15 must-haves in my food styling kit
5. Craft knife
A decent chef’s knife is essential, but sometimes you need more precision, for example, breaking into the batter of battered fish or carefully cutting into a pie before teasing out the filling.
6. Sticky things!
Napkins that won’t stay put, cutlery that catches a glare, fruit that keeps rolling out of shot- you can never have enough sticky things on set.
Blue tack on the end of a wooden skewer is great for dabbing up stray hairs & crumbs too.
7. Beef stock pots
Stock pots are great quick fix for giving a natural glaze to meat where more colour and/or moisture is needed.
Recent recipe writing and food styling for Booths supermarkets.
8. Tampons
Let’s say you’re taking a shot of a beautiful curry with some Basmati rice. By the time the dish is plated and the shot is composed, the lighting set up, the curry looking just right and the individual grains of rice placed just so. That rice is going to be stone cold. Solution? Soak a tampon in boiling water and place it out of shot behind the pile of rice - you’ve got steaming fragrant rice, looking perfect on cue.
9. Water Mister (Spray bottle)
For adding fine droplets of water, to create the appearance of condensation on glass or metal to give the viewer a visual cue on temperature. On salad, fruit & vegetables a light mist can enhance their ‘freshness’
10. Pippettes
When the rest of the shot is composed, capture the moment the ice cream just runs over the edge of the cone, the chocolate sauce spills over the edge of the sundae glass, the gravy begins to ooze from the broken into pie. Sometimes you can capture these moments naturally, but pipettes give you that extra control. These are readily available online and super cheap too.
11. Spray duster (like the ones you get in offices for keyboards etc)
Using the same background board set up for the next shot? Crumbs, cocoa powder, sugar all over everything?
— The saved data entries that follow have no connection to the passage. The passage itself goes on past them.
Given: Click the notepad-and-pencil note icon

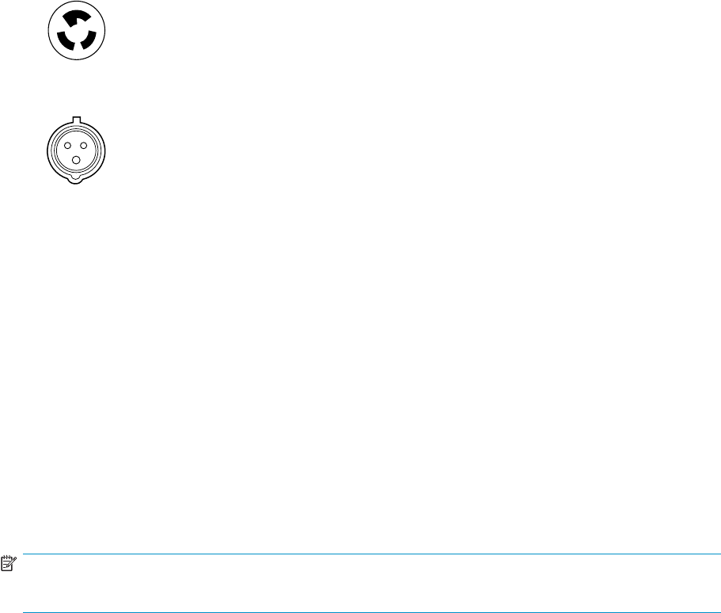Looking at the screenshot, I should coord(8,564).
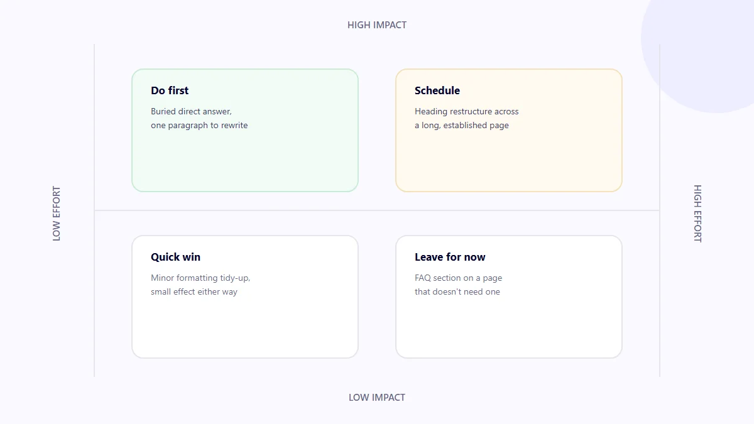The width and height of the screenshot is (754, 424).
Task: Click the HIGH IMPACT axis label
Action: [x=377, y=25]
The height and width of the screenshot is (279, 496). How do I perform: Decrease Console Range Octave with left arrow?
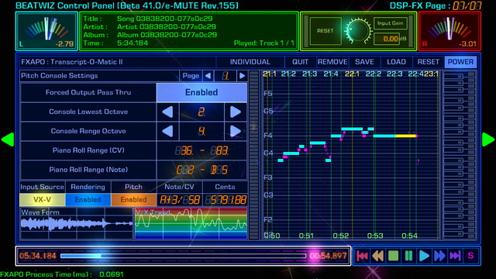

A blast of this is the fastest way to clear it up.
12. Cotton buds
Extra long cotton buds, (one wet to clean and one dry to remove the moisture mark) will quickly remove any unwanted spillages on props or background boards.
13. Twine
Tying things together, rustically
14. Glycerine
A little glycerine applied with a brush will give a ‘wet look’ to food that won’t dry out
15. Heat Gun
Similar uses to the blow torch but more gentle. Can be used for bringing heat back to food without the need to remove it from set. Certain foods, for example pizzas, roast chicken & pork sausages can quickly lose their ‘straight from the oven’ appearance. A heat gun can help bring it back with minimal fuss.